## Task brief
Would you output the entries below only from the line containing "Our Selection Process (115, 1331)" through the line containing "[Show menu] (42, 45)", exactly as they stand and with both ends included?

## Extracted entries
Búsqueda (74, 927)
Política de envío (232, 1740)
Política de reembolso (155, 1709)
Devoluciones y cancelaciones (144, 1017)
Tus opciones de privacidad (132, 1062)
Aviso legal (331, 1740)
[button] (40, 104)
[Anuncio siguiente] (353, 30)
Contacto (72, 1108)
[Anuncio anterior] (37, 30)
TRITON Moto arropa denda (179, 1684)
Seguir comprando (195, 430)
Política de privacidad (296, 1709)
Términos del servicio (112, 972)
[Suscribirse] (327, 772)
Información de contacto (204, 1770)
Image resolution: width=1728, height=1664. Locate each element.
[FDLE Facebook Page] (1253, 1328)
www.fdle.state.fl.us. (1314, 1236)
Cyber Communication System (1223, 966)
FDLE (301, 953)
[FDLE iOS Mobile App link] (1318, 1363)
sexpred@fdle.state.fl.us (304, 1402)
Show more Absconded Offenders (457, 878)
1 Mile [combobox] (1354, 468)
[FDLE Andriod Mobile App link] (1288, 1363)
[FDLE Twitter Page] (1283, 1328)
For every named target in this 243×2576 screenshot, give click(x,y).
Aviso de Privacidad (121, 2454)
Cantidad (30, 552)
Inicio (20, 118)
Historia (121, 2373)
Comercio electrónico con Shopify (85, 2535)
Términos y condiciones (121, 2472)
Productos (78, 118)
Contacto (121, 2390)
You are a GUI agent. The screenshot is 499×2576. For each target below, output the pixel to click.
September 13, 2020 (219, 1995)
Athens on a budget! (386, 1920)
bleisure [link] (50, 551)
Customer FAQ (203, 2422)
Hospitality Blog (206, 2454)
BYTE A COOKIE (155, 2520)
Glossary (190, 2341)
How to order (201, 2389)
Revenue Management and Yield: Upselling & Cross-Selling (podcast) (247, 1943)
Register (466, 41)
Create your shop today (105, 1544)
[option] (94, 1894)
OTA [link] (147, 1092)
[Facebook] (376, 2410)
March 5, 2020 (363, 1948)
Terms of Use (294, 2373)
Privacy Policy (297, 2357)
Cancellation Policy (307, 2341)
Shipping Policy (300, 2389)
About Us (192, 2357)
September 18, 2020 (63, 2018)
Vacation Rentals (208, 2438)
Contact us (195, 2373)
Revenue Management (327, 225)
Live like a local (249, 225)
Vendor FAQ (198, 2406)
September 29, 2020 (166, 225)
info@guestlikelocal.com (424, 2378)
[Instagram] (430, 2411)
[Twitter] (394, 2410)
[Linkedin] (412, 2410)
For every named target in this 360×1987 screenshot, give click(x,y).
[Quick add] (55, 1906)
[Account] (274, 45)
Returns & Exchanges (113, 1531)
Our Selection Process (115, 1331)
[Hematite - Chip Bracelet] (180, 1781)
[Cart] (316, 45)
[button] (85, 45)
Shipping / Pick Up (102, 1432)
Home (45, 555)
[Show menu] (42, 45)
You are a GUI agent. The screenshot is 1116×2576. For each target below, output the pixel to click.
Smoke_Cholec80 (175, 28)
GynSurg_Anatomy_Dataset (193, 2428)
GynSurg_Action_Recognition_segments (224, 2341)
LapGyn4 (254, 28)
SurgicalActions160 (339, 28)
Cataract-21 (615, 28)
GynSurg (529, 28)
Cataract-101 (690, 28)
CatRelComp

## Exercise result
Our Selection Process (115, 1331)
[Hematite - Chip Bracelet] (180, 1781)
[Cart] (316, 45)
[button] (85, 45)
Shipping / Pick Up (102, 1432)
Home (45, 555)
[Show menu] (42, 45)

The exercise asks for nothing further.